On Thursday, September 29, CBK governor, Patrick Njoroge, announced that the Monetary Policy Committee (MPC) had resolved to raise the rate from 7.5 to 8.25 per cent.
CBK hiked the rates to cushion lenders from the ripple effects of a spike in inflation rates domestically and globally.
"The committee noted the sustained inflationary pressures, the elevated global risks, and their potential impact on the domestic economy and concluded that there was scope for a tightening of the monetary policy in order to further anchor inflation expectations.
"In view of these developments, the MPC decided to raise the Central Bank Rate (CBR) from 7.50 per cent to 8.25 per cent," read the statement in part.
CBK's Monetary Policy Committee (MPC) further listed the measures put in place by the government to ensure that sufficient funds are raised to meet the budget for the 2022/23 financial year.
"The Committee noted that the ongoing implementation of the FY2022/23 government budget, particularly the strong tax revenue collection, reflects enhanced tax administration efforts and increased economic activity," read the statement in part.
It also underlined that to manage the inflation rates, it had to take advantage of the positive economic growth registered in the country over the last year to cushion the country from inflation.
This will be done by tapping into local business investments to counter the effect caused by foreign exchange levels due to an increase in reliance on imported goods such as petrol and palm oil.
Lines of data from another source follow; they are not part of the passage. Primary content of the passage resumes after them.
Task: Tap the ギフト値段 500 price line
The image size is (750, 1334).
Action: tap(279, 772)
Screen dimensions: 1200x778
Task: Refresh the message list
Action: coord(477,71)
Among the sectors that displayed a promising future is the banking centre with CBK reporting an increase in loan repayments and recoveries and the reduction of non-performing loans in the country.
"Strong credit growth was observed in manufacturing (15.2), trade (13.3), business services (16.1), and consumer durables (14.3) per cent. The number of loan applications and approvals remained strong, reflecting improved demand with increased economic activities," Njoroge disclosed.
With the minimal rate increased to 8.25 per cent, banks can now charge up to 15.25 per cent interest on loans it offers to Kenyans.
Banks will also, however, prefer to offer credits to the government and blue chips as it fears high default rates from the common mwananchi.